Susan Haskell - Click to enlarge

Actress Susan Haskell is surrounded by red hats as she chats with guests, mainly from the "Red Hat Mommas" club, during a luncheon Friday at Konrad's Restaurant on Marco Island. Haskell appears in two movies, "No Turning Back" and "Black Point," which were shown at the Marco Island Film Festival. - Dan Wagner/Staff


Women Filmakers Take Challenges, Talk Girl Power

Naples Daily News

October 26, 2002

By Elizabeth Wendt

Call it a female-ensemble comedy. Call it what the critics have called it: "a sex comedy sans sex." But please, asks female filmmaker Tara Judelle, do not call her film "Manfast," which screened at the Marco Island Film Festival this week, "a chick flick." 

"I resent that utterly," Judelle said Friday. 

Judelle, along with fellow female filmmaker Melissa Scaramucci and actor Susan Haskell, led the Film Festival's "Women in Film" panel discussion and luncheon Friday afternoon on Marco Island. 

Their message: By writing roles for stronger female characters and creating films that men and women equally enjoy, women can change American cinema. 

Scaramucci's film, "Making Arrangements," is set in a flower shop and centers around the lives of its employees. For the film's female protagonist, she told the audience, she could have cast a pretty, perfect-looking starlet. But she didn't, Scaramucci said. 

She opted for someone who was more ordinary and more mainstream, Scaramucci said. And more true to life. 

"As a female filmmaker, the roles I wrote, I wrote for all different sizes and looks of women," she said. "It is a choice." 

Scaramucci worked at a flower shop in college, which she said was her inspiration for the film. Judelle's inspiration as a filmmaker came instead from a 1990s Nicolas Cage action flick called "The Rock." 

Judelle noted that the film contained only one female role - Cage's love interest - and the remainder of the cast was male. When she saw "The Rock," Judelle was left with one question concerning the characters. 

"I was like, who are these people?" she said. "I don't know these people." 

Susan Haskell, whose films "Black Point" and "No Turning Back" were featured at the festival, spoke about the challenges facing female actors.
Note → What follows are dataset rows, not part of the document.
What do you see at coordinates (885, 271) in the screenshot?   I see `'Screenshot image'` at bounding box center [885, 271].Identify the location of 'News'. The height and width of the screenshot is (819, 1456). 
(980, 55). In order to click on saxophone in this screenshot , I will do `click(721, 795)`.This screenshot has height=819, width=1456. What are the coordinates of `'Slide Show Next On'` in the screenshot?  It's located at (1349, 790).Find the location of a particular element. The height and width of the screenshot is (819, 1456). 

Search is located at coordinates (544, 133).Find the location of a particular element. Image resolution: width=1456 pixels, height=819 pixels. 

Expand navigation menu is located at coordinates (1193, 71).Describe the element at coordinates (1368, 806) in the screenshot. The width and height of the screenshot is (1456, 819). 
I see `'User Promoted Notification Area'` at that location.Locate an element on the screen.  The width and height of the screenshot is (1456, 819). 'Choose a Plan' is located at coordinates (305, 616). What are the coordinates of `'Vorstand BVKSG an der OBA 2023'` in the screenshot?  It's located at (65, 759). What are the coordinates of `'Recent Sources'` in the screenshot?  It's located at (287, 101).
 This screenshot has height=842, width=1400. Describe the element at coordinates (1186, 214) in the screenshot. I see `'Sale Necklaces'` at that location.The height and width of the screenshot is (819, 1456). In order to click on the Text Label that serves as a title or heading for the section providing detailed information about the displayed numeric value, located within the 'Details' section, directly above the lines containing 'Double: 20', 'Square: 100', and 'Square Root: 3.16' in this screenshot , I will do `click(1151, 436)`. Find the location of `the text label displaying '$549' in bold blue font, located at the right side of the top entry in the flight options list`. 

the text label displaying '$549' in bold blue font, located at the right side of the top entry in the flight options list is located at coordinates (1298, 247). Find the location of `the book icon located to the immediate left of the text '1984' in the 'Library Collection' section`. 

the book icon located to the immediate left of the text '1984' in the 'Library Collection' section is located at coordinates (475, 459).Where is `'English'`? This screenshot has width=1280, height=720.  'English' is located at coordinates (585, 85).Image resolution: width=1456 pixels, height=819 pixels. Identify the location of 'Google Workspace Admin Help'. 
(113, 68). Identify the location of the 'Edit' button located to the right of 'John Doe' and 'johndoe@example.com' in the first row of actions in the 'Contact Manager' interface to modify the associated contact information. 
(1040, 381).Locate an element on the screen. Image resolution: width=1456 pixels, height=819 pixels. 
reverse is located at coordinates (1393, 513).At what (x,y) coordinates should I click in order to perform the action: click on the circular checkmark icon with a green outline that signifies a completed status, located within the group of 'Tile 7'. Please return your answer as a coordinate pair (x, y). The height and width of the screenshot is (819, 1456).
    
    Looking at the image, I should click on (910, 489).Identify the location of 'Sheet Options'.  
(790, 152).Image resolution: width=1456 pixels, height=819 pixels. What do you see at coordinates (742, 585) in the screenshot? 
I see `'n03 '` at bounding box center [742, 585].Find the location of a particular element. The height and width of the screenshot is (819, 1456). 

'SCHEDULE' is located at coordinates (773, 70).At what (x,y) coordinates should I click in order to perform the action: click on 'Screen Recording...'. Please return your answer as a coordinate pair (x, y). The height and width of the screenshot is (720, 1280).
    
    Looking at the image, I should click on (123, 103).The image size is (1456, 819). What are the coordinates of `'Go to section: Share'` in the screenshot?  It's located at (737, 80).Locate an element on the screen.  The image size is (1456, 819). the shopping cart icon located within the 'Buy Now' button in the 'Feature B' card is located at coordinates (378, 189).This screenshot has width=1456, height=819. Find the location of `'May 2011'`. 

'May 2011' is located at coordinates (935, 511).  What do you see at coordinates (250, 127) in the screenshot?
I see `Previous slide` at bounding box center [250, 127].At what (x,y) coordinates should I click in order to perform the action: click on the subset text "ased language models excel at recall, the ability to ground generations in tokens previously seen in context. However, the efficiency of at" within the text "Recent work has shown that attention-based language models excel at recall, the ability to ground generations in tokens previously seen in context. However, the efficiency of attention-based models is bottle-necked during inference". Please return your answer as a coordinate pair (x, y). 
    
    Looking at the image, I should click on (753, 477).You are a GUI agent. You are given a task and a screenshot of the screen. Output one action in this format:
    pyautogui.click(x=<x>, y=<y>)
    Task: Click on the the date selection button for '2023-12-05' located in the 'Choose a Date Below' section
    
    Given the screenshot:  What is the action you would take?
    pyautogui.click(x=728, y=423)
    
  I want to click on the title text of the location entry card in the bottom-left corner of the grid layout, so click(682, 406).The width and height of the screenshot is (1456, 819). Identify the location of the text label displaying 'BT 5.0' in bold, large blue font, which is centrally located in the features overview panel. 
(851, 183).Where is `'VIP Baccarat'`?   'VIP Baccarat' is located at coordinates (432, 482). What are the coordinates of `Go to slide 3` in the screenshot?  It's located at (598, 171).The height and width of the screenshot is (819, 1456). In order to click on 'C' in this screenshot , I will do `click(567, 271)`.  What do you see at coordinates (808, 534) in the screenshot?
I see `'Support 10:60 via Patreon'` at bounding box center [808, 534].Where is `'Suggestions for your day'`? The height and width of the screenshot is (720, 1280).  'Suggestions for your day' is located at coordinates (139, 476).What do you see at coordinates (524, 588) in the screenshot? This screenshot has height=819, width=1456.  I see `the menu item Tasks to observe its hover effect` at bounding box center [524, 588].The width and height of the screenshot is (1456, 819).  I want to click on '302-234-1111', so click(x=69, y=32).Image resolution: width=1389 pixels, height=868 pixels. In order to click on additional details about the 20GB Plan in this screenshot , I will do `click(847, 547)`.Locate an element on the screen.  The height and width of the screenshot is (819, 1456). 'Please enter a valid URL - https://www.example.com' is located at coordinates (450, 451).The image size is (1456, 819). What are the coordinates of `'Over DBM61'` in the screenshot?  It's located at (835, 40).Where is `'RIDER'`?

Haskell has also starred on several television programs, including "One Life to Live" and a recurring role on "Jag." 

She has tried to choose roles like her part in "Black Point," a thriller co-starring actor David Caruso. Although her character in "Black Point" has made some poor decisions in her life, Haskell explained, she is still a "full character," and not a bit part or a stereotype. 

Film industry decision-makers "start with a formula that they think works," Haskell said, referring to how many films are geared to a younger male audience - typically the biggest slice of the movie-going demographic. 

But, the panel agreed, it's up to all audiences to make their mark on what films become blockbusters. 

"All of this is changing," Judelle said. 

The panel luncheon drew about 100 attendees, mostly women, many of whom belong to a local later-life girl power group called the "Red Hat Mommas." For Red Hat Momma Helen Bateman, who watched "Making Arrangements" prior to the discussion, the panel's remarks had an empowering effect. 

"I've been a businesswoman, too, and overcome a lot of obstacles," Bateman said. "I just love to see women not let being a woman stop them from what they want to do." 

Marco Island resident Luisa Nagel, who has attended all five years of Marco's Film Festival, said the event was interesting. 

"A lot of these women aren't actors. The field is opening up for women more," Nagel said. "It's nice to see this."